Integration of NFV and legacy OSS monitoring is another problem area, especially in multi-service, multi-vendor environments. Everything should become far more policy-driven, but that means hard-to-manage service changes in mid-lifecycle. Here, the problem isn’t the lack of standards but the fact that existing standards need to be harmonized and converged together. The Holy Grail is moving towards being to react to faults as they happen.
Policy is a major challenge for Closed Loop Service Assurance. Lack of standards and lack of ways to impose policy rules across domain barriers mean any ‘master orchestrator’ can’t effect closed loop actions without inter-domain standardisation. Until that changes, policy will remain an attractive concept but not an ‘implementable’ one.
There’s a lot of talk, but (arguably) there’s paucity of NFV Use Cases of, if not that, a lack of clarity about which or what sort of Use Cases might have the most immediate impact. (Author’s note: I was struck that bottom-line financial impact wasn’t once mentioned in the discussion.) That said, ‘predictive’ Use Cases like Churn Management seem to be among the most popular.
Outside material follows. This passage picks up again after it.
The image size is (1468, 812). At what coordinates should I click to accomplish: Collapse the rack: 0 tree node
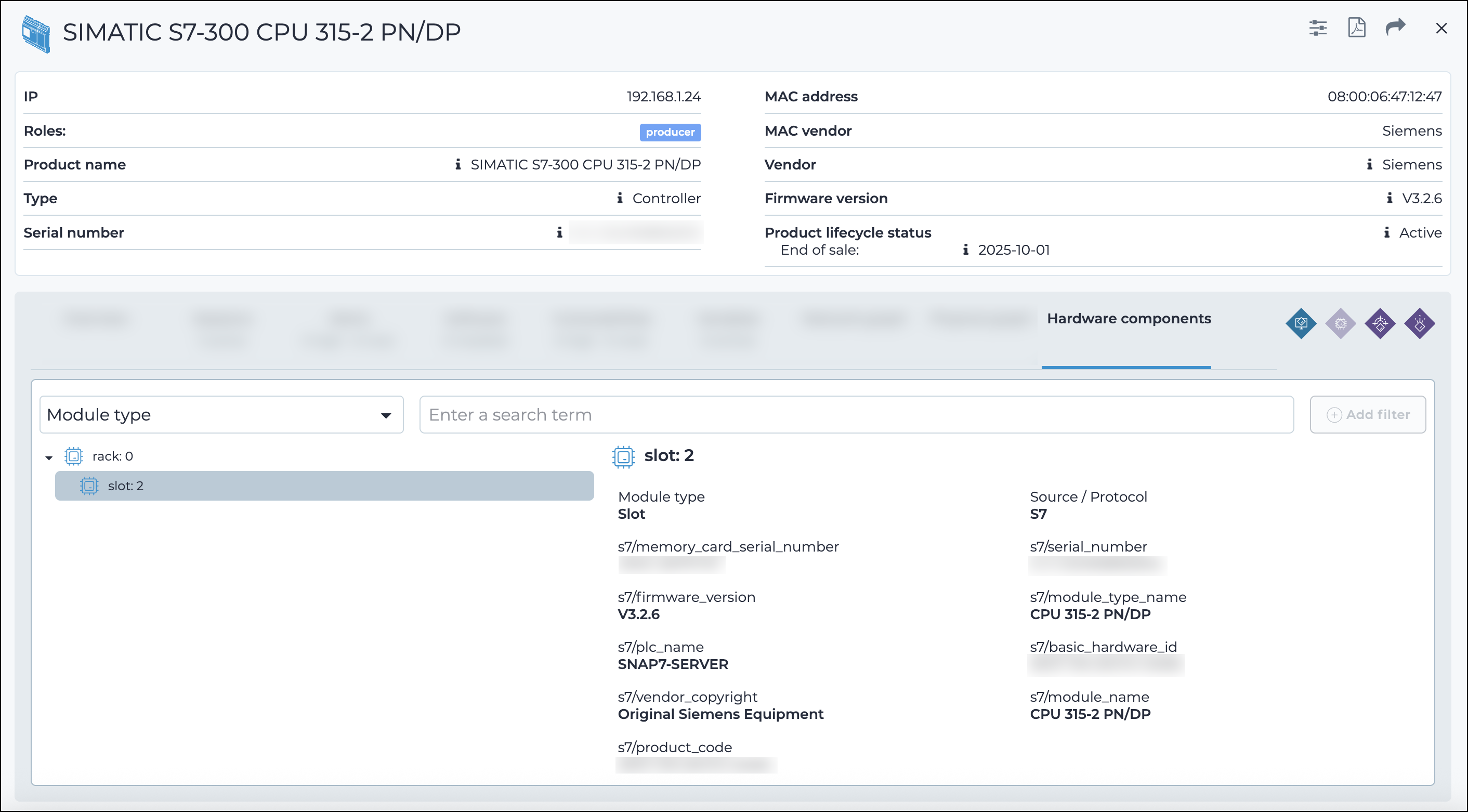click(49, 457)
There’s a lot of talk about Use Cases driven by AI and Machine Learning (ML). Right now, it’s just that. A lot of talk.
Automation is where the telco community wants to see AI/ML in action. For fairly or semi-static environments this is good, but “event based” environments like a mobile networks (soccer games, youtube releases, “house of cards”, “accidents”), where predicting will be hard means ML will have a harder time due to a lack of data. Eventually it will catch up (as more data is collected).
An interesting point that gained common agreement: In Machine Learning Use Cases, Proofs of Concepts are useless. You have to put the case into the real network to find out if it works. Another obvious thing; There is really very little common agreement about AI or ML in telco, what they are, how they work, what they might be used for.
There were a lot of “bottom-up” vs “top-down” discussions; general agreement that both are needed. One speaker mentioned that ML is used for Frequency Hopping (bottom-up) while to change base station or RAT could be a top-down decision based on policies etc. It’s always a balance between business driven and tech driven interests. The general feeling is that most operators see ML more as enablement for monetization of the OTT services, which may be a more mature way compared to trying to catch the train by bundling or self-built initiatives.
Lastly, a couple of definitions of digitzation and what is a DSP? With regard to the former, it’s “changing your business to become more digital (no kidding.) It’s a modernization of business processes to enable telcos to compete with OTT players.” Telcos like to blame legacy OSS and BSS as barriers to achieving this but according to at least some speakers, the problem is their mindset, not their infrastructures. The fear of large transformation projects continues to predominate and slow the pace of the digital shift.